__REQUIREMENT__.
Note every line in the entries that contains the string "green", and copy it.

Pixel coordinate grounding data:
------------------------------------------------

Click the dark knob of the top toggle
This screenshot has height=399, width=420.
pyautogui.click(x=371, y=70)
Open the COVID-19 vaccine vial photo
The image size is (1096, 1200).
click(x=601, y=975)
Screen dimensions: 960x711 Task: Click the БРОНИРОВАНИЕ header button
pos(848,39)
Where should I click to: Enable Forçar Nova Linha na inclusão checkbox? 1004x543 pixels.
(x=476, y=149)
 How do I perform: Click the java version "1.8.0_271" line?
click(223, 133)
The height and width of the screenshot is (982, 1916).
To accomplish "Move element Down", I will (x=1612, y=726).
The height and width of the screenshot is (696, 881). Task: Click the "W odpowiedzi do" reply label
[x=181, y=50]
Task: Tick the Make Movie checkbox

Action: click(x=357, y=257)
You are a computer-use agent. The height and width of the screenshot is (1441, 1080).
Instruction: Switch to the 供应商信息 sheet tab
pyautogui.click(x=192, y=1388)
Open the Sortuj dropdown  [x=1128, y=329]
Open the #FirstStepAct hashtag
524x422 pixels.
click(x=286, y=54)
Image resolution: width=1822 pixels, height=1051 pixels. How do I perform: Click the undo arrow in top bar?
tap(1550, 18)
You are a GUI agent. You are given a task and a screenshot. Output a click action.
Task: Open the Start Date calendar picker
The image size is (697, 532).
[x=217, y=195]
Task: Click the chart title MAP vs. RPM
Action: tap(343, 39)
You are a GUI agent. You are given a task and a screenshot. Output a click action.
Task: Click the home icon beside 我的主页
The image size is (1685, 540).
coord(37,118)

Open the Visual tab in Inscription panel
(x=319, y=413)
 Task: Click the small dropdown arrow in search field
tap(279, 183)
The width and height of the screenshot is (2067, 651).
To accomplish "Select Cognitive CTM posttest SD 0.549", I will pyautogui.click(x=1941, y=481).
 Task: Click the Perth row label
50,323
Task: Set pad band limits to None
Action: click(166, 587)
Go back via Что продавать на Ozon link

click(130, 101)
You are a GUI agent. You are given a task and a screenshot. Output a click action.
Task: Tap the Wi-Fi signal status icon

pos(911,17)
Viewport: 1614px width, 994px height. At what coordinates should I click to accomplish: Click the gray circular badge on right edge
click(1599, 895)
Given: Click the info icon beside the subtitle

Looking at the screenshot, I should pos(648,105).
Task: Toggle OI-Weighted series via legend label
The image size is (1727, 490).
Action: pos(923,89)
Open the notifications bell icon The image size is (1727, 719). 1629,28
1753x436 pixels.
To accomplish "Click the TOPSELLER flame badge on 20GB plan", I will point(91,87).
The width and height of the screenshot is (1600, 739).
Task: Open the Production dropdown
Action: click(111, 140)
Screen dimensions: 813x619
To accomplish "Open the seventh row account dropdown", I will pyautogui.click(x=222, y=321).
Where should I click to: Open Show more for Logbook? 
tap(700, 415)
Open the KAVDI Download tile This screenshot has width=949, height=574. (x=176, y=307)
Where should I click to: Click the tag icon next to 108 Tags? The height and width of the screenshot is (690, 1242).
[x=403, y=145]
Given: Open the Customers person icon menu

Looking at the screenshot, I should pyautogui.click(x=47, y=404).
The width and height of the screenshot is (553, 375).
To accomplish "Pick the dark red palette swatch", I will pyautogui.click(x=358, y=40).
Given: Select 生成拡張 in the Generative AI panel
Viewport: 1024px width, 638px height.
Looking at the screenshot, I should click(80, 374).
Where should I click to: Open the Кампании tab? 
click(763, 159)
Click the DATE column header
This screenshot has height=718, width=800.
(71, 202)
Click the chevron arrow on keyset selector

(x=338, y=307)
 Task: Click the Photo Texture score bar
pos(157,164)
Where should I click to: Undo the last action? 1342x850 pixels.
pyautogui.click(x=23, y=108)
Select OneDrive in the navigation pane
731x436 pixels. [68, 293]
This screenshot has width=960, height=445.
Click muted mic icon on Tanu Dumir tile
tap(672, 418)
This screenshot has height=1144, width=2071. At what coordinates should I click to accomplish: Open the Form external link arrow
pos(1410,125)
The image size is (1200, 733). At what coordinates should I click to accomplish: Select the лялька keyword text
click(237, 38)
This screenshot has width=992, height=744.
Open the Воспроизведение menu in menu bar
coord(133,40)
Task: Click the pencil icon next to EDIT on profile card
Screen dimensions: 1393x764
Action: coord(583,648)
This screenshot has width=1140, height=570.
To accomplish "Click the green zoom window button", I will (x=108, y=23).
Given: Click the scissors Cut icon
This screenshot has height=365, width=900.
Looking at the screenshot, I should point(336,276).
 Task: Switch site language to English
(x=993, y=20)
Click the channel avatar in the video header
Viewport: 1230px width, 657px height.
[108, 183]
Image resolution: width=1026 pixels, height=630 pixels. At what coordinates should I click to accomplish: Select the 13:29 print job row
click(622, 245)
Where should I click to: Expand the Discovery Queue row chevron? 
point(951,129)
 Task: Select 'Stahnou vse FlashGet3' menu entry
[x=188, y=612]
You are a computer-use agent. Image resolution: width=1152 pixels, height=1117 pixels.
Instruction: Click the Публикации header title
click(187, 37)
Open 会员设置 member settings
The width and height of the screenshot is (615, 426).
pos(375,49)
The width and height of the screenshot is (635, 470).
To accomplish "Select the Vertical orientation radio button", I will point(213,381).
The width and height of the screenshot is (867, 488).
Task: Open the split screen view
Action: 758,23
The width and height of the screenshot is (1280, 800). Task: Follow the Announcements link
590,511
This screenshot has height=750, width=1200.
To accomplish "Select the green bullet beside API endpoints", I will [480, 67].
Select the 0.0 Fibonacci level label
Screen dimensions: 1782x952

------------------------------------------------

__COMPLETED EXERCISE__.
To accomplish "Click the green zoom window button", I will (x=108, y=23).
To accomplish "Select the green bullet beside API endpoints", I will [480, 67].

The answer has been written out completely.